У поэтов есть такой обычай —
В круг сойдясь, оплёвывать друг друга.
Зачем же «оплёвывать», тем более «друг друга», когда куда как продуктивней и куда как порядочней извлечь из прошлого некий вполне уже забронзовевший сюжет и перезагрузить его, как это принято сейчас говорить, навязчиво пёстрыми реалиями сегодняшнего дня. Комический жест гарантирован, а уважаемый классик мало сказать что не «оплёван», а развернулся к нам вдруг настолько неожиданным образом, что современнее и быть не может…
Традиции литературных игрищ и забав существуют в русской литературе с благодатных времен «Арзамаса», активно и жизнерадостно противостоящего замшелой шишково-шихматовской «Беседе любителей» чего-то там угрюмо-кондового.
А взять прелестную троицу соединившихся под именем самого знаменитого слушателя Пробирной палатки; как они дерзко и весело глумились над унылыми недугами отечественной словесности.
А коктебельский-волошинский «Турнир поэтов», изысканно и потешно тасующих в безупречных своих экзерсисах всевозможные эпохи, стили, имена.
В этом славном ряду невозможно не упомянуть «Вампуку – принцессу Африканскую» некоего Анчара Монфренилова (он же Волхонский М. Н.), после которой – «Вампуки» – «Аиду» на некоторое время перестали представлять на публике; невозможно пройти мимо прелестной компании харьковских филологов, перевернувших «Парнас дыбом»; невозможно не назвать Даниила Хармса и его неугомонных последователей с их стильными и уж-жасно смешными, как бы «историческими» анекдотами из жизни российских классиков…
И вот перед тобой, любезный читатель, книга, в коей весьма представительная и невероятно симпатичная группа петербургских литераторов лихо, лукаво и органично продолжает эту вышеописанную литтрадицию.
Вот как в коротких и даже несколько застенчивых заметках описывает это собрание его вдохновитель, организатор и многолетний председатель Татьяна Алферова:
«Как-то раз поэтам стало скучно. И устроили они заседание международного Союза писателей, куда пригласили Омара Хайяма и других литгигантов. Речи были тщательно запротоколированы и составили первый сборник Пенсил-клуба. Но первый и последующие сборники (их где-то около сотни) издавались тиражом от 5 до 12 экземпляров, даже не самиздат – частные хроники. Для своего круга. Чтобы было интересно и весело собравшимся за столом. Потому так много в записках Пенсил-клуба обращений к «своим», ссылок на их стихи, цитат и подначек – дело-то внутреннее, частное. Но у частного есть свойство перетекать в общее, у количества в качество. И вот вам – пожалуйста – совсем не частное издание на 20-м году существования Пенсил-клуба.

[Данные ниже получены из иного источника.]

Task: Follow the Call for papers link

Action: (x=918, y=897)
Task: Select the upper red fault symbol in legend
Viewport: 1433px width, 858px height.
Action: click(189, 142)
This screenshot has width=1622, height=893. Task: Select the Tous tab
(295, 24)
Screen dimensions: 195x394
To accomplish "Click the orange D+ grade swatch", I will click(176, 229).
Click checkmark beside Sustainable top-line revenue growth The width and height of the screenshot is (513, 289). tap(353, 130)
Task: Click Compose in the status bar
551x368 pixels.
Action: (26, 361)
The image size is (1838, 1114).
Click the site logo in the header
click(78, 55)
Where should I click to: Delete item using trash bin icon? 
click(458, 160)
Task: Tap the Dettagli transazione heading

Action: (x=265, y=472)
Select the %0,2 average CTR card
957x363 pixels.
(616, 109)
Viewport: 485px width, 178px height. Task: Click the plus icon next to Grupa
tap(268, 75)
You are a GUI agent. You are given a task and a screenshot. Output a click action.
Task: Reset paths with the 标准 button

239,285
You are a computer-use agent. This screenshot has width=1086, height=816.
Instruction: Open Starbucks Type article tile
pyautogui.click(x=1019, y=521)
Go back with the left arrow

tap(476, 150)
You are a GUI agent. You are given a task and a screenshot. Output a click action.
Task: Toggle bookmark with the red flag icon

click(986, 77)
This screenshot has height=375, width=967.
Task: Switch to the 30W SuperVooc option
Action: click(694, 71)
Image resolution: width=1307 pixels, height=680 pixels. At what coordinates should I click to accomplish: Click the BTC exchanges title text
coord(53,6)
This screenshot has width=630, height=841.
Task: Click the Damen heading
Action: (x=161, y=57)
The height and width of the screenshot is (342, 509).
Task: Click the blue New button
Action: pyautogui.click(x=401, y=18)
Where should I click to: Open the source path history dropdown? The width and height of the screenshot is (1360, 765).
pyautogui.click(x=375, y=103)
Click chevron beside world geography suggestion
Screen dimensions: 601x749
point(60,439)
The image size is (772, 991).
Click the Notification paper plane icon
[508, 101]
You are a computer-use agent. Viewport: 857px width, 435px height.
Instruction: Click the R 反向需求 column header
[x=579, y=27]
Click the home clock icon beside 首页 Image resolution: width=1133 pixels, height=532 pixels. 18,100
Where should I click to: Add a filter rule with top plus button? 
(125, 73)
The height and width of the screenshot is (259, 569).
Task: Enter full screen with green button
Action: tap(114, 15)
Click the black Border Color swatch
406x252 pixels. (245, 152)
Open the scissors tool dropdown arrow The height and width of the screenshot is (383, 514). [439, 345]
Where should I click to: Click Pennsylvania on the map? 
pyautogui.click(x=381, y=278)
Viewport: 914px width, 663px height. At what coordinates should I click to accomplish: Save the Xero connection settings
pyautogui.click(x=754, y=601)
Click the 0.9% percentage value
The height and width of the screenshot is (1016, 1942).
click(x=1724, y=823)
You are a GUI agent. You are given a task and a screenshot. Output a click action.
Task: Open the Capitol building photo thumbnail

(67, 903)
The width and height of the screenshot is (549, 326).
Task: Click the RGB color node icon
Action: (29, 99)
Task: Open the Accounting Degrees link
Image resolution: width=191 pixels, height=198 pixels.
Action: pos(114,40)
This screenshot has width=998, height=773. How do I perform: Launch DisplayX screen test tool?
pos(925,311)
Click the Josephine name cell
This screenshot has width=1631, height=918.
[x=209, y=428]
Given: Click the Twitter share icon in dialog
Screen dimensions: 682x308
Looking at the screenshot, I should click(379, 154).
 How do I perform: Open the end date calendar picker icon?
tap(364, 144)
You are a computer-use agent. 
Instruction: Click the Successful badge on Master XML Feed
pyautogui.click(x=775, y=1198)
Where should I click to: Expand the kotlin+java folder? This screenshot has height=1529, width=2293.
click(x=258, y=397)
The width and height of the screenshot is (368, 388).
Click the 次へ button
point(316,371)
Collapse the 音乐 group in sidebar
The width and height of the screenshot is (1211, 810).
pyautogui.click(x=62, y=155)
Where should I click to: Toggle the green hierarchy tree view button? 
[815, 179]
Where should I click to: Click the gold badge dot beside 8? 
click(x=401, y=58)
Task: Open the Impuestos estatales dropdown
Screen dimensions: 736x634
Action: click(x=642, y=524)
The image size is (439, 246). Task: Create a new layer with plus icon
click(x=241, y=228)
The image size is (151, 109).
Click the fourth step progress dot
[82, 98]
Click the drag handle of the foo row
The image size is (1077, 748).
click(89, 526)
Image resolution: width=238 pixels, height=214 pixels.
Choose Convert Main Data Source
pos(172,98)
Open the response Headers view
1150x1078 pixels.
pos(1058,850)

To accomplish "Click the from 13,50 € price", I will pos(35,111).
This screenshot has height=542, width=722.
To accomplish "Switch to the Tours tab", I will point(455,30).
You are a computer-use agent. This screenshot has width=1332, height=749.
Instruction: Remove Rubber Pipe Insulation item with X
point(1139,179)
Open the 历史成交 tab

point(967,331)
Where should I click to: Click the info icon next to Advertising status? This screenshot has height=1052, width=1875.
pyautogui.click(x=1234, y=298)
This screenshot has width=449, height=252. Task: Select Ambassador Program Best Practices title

Во всём прочем в клубе этом царят вседозволенность и полная беспринципность, разве одно – за столом, по-прежнему частным, собираются друзья, а не просто компания литераторов. Вот, собственно, и всё.
Примечание. В некоторых стихах встречаются имена, которые могут показаться знакомыми. Это, разумеется, случайные совпадения».
Что к этому всему прибавить? Разве что позавидовать тем, кому еще только предстоит прочесть эту необыкновенную книгу, и посочувствовать тем всё ещё многочисленным классикам, коих не коснулось пока неутомимо жизнерадостное коллективное перо Пенсил-клуба.
Часть 1
Гамлет
(август 2008)
С. Бердников
Акт I
Действующие лица
Розенкранц.
Гильденстерн.
Гамлет.
Горацио.
Ворон по имени Ульян.
На сцене – Европа. Площадка где-то в Дании. С одной стороны, разделённые заборами, видны Германия, Швейцария, с другой – Польша, Россия, вдалеке на горизонте Финляндия.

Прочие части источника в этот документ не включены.